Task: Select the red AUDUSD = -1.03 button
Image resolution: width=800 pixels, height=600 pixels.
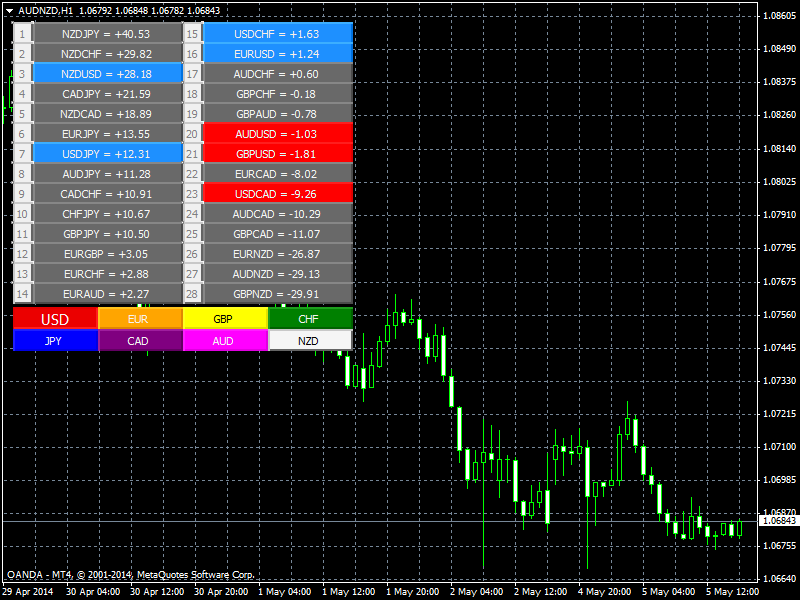Action: 277,133
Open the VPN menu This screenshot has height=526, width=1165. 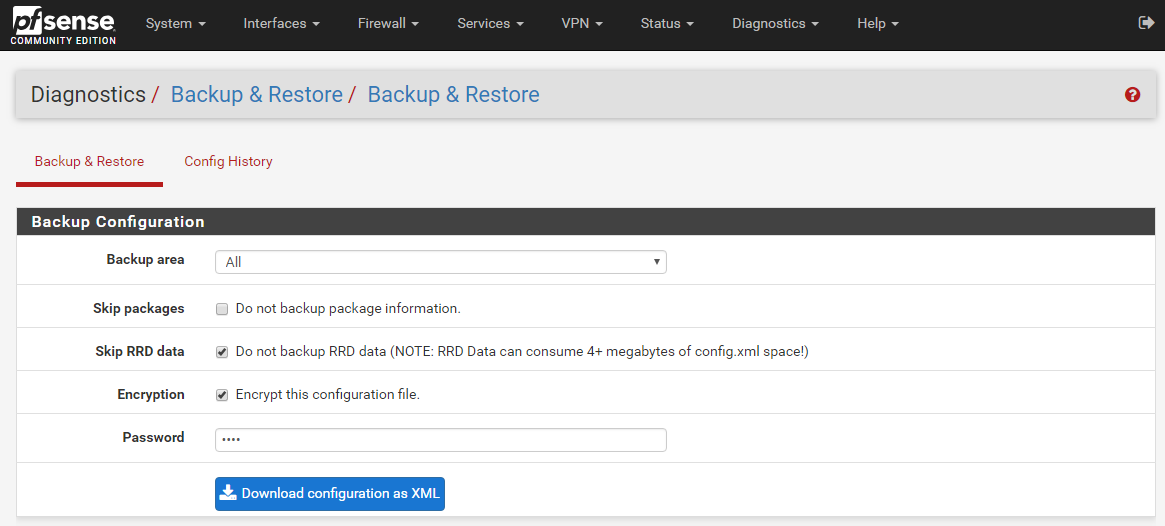[x=582, y=23]
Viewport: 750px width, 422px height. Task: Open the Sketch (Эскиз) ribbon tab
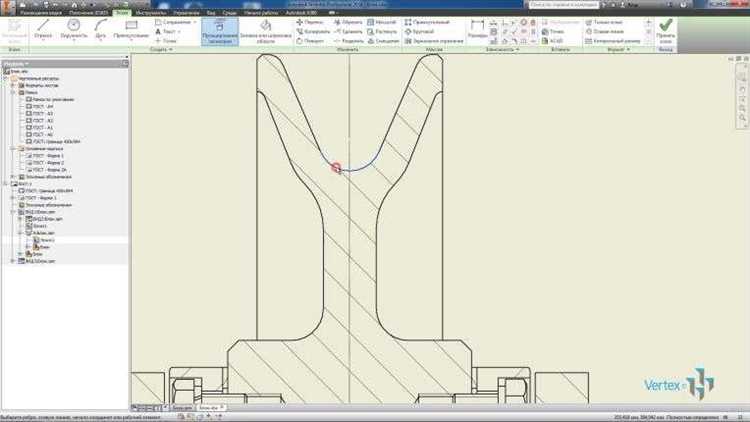(x=121, y=11)
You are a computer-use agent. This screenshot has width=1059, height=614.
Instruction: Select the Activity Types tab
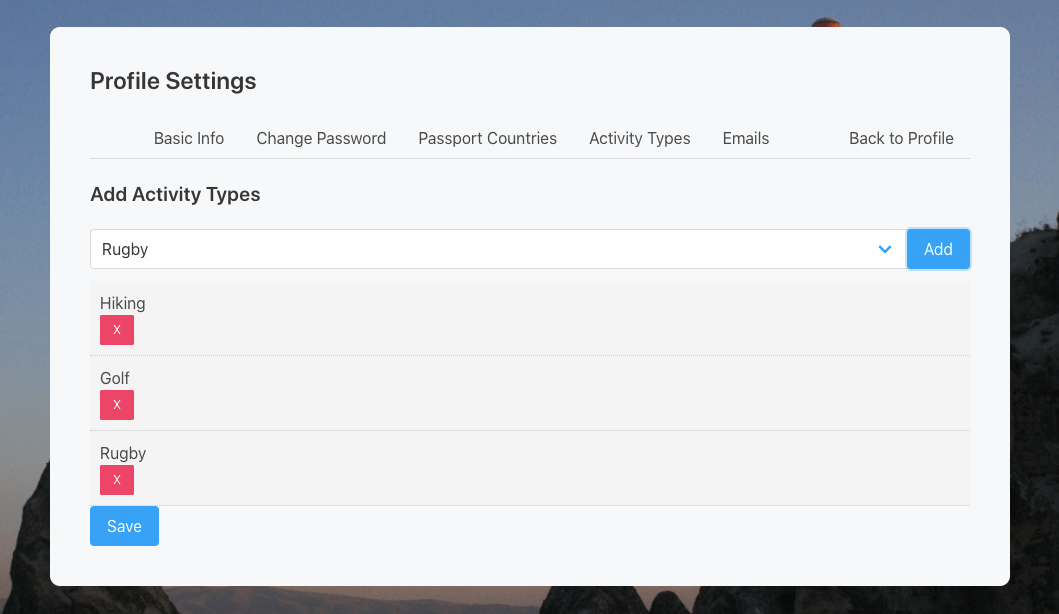click(639, 138)
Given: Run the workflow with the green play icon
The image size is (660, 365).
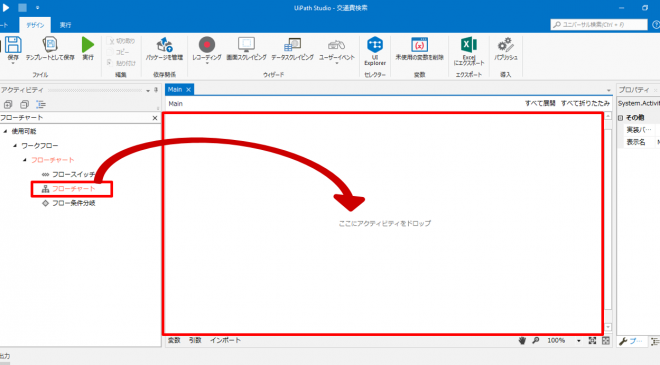Looking at the screenshot, I should tap(88, 45).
--*--
* ASSIGNED TASK
Exactly the lines running from the one with "You are a computer-use" through the end of the listing above must be output, both ends included. No pictures belong in the output.

* PROBLEM SOLUTION
You are a computer-use agent. This screenshot has width=1059, height=614.
Instruction: Select the Activity Types tab
click(639, 138)
Given: Run the workflow with the green play icon
The image size is (660, 365).
Looking at the screenshot, I should tap(88, 45).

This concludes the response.